Das kann ich Ihnen nicht beantworten. Aber ich hatte vor Kurzem Besuch einer New Yorker Kollegin, und die kriegte sich gar nicht mehr ein. Sie staunte über unser offenes System ohne Sperren in den Bahnhöfen. Und sie wunderte sich, wie gut sich die Berliner benehmen, wie diszipliniert sie sind, und den Müll in den Mülleimer werfen. Und wie höflich die Fahrer hier sind.
Der Kollegin fehlte wahrscheinlich der Vergleich mit anderen Städten in Deutschland oder Europa.

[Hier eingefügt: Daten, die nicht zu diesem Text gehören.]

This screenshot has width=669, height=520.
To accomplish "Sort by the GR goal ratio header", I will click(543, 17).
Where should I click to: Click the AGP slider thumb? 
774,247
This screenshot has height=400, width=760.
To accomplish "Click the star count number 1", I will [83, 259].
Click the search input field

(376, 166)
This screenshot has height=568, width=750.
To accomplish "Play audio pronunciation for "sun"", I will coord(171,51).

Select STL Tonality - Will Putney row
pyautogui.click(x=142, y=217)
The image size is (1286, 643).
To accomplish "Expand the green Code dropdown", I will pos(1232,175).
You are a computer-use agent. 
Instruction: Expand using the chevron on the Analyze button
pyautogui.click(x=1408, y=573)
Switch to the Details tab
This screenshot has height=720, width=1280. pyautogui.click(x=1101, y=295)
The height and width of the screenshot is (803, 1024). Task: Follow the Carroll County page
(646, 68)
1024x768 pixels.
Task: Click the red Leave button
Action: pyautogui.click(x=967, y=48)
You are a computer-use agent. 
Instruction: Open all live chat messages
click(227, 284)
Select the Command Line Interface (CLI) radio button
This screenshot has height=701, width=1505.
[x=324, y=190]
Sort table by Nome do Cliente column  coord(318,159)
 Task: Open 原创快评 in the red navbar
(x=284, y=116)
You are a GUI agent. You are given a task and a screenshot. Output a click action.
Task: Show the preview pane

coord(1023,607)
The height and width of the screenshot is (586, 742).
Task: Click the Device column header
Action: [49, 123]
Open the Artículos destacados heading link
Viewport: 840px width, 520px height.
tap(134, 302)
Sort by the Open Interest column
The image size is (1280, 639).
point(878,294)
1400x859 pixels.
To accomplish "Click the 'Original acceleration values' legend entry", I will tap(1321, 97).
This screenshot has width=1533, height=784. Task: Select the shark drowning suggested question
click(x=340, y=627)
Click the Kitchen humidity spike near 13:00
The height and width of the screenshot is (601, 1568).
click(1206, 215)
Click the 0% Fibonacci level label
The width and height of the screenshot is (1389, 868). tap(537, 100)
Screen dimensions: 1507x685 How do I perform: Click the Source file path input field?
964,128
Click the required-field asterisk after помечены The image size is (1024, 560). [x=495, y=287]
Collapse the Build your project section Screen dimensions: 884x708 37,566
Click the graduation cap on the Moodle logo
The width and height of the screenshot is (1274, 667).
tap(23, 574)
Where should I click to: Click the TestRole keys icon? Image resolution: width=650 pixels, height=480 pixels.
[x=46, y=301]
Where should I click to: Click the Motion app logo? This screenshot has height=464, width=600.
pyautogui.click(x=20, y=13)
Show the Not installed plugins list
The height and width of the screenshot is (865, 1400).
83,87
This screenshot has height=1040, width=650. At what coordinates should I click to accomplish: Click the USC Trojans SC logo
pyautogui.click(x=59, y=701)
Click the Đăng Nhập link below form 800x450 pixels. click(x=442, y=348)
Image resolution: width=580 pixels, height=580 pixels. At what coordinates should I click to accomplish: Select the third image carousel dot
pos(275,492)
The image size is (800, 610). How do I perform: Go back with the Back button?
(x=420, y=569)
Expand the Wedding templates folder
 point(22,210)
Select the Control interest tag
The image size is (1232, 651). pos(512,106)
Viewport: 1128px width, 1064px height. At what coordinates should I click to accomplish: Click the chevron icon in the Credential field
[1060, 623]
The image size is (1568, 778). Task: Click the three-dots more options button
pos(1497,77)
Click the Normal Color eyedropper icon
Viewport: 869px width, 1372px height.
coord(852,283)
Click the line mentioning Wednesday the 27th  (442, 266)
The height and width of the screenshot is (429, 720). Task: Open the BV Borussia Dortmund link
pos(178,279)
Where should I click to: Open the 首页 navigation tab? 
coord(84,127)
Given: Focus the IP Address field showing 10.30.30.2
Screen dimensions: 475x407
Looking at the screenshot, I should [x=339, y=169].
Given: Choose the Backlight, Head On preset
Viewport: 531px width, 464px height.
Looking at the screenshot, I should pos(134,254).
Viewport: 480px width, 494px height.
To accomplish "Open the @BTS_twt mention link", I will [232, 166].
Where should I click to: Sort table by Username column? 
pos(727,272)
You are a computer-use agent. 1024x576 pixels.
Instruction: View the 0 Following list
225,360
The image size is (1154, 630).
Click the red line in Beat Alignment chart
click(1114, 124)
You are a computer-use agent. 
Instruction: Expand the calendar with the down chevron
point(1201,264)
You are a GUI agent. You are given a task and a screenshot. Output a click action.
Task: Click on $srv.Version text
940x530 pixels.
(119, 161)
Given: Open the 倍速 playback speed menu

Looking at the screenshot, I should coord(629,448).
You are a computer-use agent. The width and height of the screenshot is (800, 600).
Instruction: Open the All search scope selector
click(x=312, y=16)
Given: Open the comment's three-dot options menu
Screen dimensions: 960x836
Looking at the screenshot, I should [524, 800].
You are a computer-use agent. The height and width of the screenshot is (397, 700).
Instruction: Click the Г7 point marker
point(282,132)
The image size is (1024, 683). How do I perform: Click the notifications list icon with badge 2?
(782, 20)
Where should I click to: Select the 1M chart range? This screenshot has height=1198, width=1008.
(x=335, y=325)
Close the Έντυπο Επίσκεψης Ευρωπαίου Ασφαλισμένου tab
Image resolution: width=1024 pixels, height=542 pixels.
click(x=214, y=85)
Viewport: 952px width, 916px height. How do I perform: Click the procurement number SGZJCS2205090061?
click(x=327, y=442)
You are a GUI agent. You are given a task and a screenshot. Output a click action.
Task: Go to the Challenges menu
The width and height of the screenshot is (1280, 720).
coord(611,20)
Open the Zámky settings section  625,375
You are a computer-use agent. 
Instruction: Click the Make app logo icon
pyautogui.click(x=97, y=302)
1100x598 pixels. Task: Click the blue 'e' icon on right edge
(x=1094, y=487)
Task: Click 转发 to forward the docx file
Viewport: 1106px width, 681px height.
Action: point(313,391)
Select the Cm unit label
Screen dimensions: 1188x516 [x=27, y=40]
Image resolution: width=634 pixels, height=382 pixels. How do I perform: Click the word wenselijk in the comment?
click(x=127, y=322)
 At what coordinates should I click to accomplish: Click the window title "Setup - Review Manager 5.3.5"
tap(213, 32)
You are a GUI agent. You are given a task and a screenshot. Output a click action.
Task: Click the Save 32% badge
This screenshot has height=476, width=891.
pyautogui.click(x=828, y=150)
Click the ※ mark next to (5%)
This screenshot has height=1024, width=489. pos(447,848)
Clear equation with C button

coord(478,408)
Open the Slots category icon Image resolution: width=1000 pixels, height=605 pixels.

Sie hat uns mit New York verglichen.
Sie sind auch erfolgreich und schließen das Jahr wieder mit einem Gewinn ab. Warum werden dann auch auf Betreiben der BVG die Fahrpreise zum 1. Januar erhöht?
Wir verjubeln unseren Gewinn ja nicht, sondern investieren weiter und bauen unsere Schulden ab. Das ist nur möglich, wenn auch die Fahrpreise regelmäßig, aber mäßig, steigen – gekoppelt an einen Index, wie wir das im Verkehrsverbund jetzt zum zweiten Mal machen.
Ist auch wieder einmal eine Nullrunde vorstellbar?
Ich glaube, die Fahrpreisentwicklung an einen allgemein anerkannten Index zu koppeln, ist vernünftig, nachvollziehbar und damit am Ende auch fair gegenüber den Nutzern.
Frau Nikutta, was wünschen Sie sich denn für 2016?
Ich habe drei Wünsche: Ich wünsche mir, dass die Arbeit unserer Mitarbeiterinnen und Mitarbeiter den Respekt erhält, den sie alle für die gewaltige Leistung Berlin mobil zu halten, verdienen. Dann wünsche ich mir, wenig Unfälle, wenig Pannen und dass alle unsere Busse und Bahnen zuverlässig unsere Fahrgäste an ihr jeweiliges Ziel bringen. Und ich wünsche mir, dass wir schnell eine Nachfolgerin oder einen Nachfolger für meinen Vorstandskollegen Henrik Falk finden, der zu Beginn des neuen Jahres als Chef der Hochbahn nach Hamburg geht.